University of California takes stand against Nature publishing group
University of California (UoC) library administrators have written to their faculty members informing them of radical action they plan to take against Nature publishing group’s proposal to quadruple the cost of California’s license for its journals. The letter proposes suspending some 67 subscriptions UoC currently buys from Nature, and encourages faculty members to cease contributing to Nature’s journals, and resign from their positions on Nature’s editorial boards.

Hyper-connected South Koreans face shrinking internet freedom, says UN
A UN Special rapporteur has raised concerns over the “shrinking space for freedom of expression” in South Korea, following a visit to the country. South Korea has one of the highest percentages of broadband connectivity in the world. But new and restrictive applications of existing free expression laws are making online censorship of anti-government speech more routine, said a local free expression group.

Dominant IT suppliers team up with World Bank on Africa project
Microsoft, Cisco and Intel have formed a consortium with the World Bank to help build capacity around the governance and integration of information technologies in African schools. According the report, “the formation of a consortium is likely to result in stiff competition by international companies providing computers and software in Africa’s education system.”

US NGOs go after GWU-sponsored Indian IP summit
Access to medicines advocacy groups including Medecins Sans Frontiers, Knowledge Ecology International and Oxfam have called on the United States’ George Washington University to stop sponsoring an annual intellectual property conference in India they say has been hijacked by lobbyists from major pharmaceutical companies. India is a key supplier of generic medicines to the developing world.

US lifts telecommunications trade sanctions
The US will lift certain sanctions to allow the export of telecommunications equipment and services to Iran, Cuba and Sudan. The policy is intended to promote access to global education and culture and to strengthen grassroots organisations around the world.

Steven Pinker on media and mind
“Yes, every time we learn a fact or skill the wiring of the brain changes; it’s not as if the information is stored in the pancreas. But the existence of neural plasticity does not mean the brain is a blob of clay pounded into shape by experience”. A renowned cognitive scientist weighs into the debate over whether the internet makes us smart or stupid.

Labour movement enabled by technology in China
“Wielding cellphones and keyboards, members of China’s emerging labor movement so far seem to be outwitting official censors in an effort to build broad support for what they say is a war against greedy corporations and their local government allies.” This New York Times report details how affordable technology is enabling China’s most disadvantaged workers to stand up for their rights.
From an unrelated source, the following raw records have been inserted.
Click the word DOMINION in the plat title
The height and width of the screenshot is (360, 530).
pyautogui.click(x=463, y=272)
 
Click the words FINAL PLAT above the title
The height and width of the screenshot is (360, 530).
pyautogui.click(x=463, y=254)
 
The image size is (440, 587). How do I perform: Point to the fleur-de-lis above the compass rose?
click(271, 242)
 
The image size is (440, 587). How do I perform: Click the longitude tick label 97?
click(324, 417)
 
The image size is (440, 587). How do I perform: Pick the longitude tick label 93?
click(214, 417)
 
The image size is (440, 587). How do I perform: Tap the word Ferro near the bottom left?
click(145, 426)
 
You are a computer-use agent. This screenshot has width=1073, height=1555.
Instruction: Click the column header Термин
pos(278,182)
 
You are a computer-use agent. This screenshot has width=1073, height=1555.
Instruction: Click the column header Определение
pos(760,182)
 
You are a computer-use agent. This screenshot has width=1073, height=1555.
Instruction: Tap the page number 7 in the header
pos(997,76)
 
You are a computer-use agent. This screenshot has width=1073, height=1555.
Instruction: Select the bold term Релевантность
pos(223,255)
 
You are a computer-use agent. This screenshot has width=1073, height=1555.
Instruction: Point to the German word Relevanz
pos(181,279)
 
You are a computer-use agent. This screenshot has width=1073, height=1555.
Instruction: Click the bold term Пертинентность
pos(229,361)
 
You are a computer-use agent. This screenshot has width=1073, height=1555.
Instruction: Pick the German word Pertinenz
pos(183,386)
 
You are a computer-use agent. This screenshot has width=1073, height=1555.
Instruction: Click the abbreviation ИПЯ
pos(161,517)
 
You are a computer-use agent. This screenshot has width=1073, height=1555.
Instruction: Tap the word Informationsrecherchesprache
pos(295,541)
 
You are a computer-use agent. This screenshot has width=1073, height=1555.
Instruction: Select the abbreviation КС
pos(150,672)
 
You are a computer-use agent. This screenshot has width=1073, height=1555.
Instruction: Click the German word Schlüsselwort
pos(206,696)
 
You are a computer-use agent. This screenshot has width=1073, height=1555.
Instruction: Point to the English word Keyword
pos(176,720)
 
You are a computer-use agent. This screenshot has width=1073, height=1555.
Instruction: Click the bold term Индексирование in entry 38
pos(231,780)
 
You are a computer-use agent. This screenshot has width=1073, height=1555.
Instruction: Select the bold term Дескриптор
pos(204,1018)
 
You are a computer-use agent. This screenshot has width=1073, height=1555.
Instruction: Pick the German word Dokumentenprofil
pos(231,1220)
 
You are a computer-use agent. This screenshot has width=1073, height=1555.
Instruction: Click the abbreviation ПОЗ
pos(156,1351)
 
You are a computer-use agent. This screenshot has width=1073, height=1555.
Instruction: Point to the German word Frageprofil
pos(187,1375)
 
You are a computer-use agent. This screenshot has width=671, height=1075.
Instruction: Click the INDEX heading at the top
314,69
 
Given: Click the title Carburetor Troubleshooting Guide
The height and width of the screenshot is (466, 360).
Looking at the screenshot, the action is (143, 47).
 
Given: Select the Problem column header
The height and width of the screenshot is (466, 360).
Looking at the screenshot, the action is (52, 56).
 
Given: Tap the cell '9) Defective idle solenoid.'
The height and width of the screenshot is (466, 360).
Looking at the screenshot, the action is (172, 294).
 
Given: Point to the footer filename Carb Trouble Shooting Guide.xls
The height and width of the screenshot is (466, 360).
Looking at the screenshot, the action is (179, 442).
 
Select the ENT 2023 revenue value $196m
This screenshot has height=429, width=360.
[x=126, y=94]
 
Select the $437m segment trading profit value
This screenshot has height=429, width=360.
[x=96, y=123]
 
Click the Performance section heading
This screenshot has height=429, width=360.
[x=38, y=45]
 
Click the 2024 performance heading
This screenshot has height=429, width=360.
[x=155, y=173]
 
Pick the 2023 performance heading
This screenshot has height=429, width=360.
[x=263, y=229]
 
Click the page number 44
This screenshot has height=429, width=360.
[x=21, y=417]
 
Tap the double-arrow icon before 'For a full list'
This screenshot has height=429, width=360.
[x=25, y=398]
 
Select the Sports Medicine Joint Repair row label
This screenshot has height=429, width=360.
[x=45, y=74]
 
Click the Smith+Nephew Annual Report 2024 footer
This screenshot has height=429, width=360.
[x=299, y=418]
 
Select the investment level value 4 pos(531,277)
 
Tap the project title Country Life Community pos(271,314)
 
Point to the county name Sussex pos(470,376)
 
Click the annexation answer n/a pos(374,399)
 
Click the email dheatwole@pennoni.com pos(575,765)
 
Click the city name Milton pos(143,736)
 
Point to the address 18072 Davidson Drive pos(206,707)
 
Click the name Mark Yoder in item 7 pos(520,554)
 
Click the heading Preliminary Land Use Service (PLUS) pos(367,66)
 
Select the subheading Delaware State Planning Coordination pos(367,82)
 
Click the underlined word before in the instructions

“We’re from the government, and we’re here to help”
Should the US government spend tens of millions of dollars funding anti-censorship technology? This O’Reilly radar blog post begins to unpick the issues around US government intervention to promote “internet freedom” worldwide. Includes perspectives from Rebecca MacKinnon, Ethan Zuckerman and Evgeny Morozov.

China’s “networked authoritarianism”
China expert Rebecca MacKinnon analyses China’s recently released policy on “Guaranteeing Citizens’ Freedom of Speech on the Internet”, for the benefit of readers “not based in China, for whom such cognitive dissonance is normal.”

Russia’s online isolationism
Global Voices’ Gregory Asmolov extrapolates an isolationist trend emerging in Russian internet policy from events of the past year.

The Pervasive Legal Consequences of Modern Geolocation Technologies
This paper examines the implications of geolocation technology such as GPS-enabled mobile phones, for three bodies of law: privacy, e-commerce, and the jurisdiction of the courts. It raises the question of whether geolocation will relocalise the internet, allowing local rules to once again be enforced, and also highlights the need for stronger privacy protections as geo-location technologies become more advanced.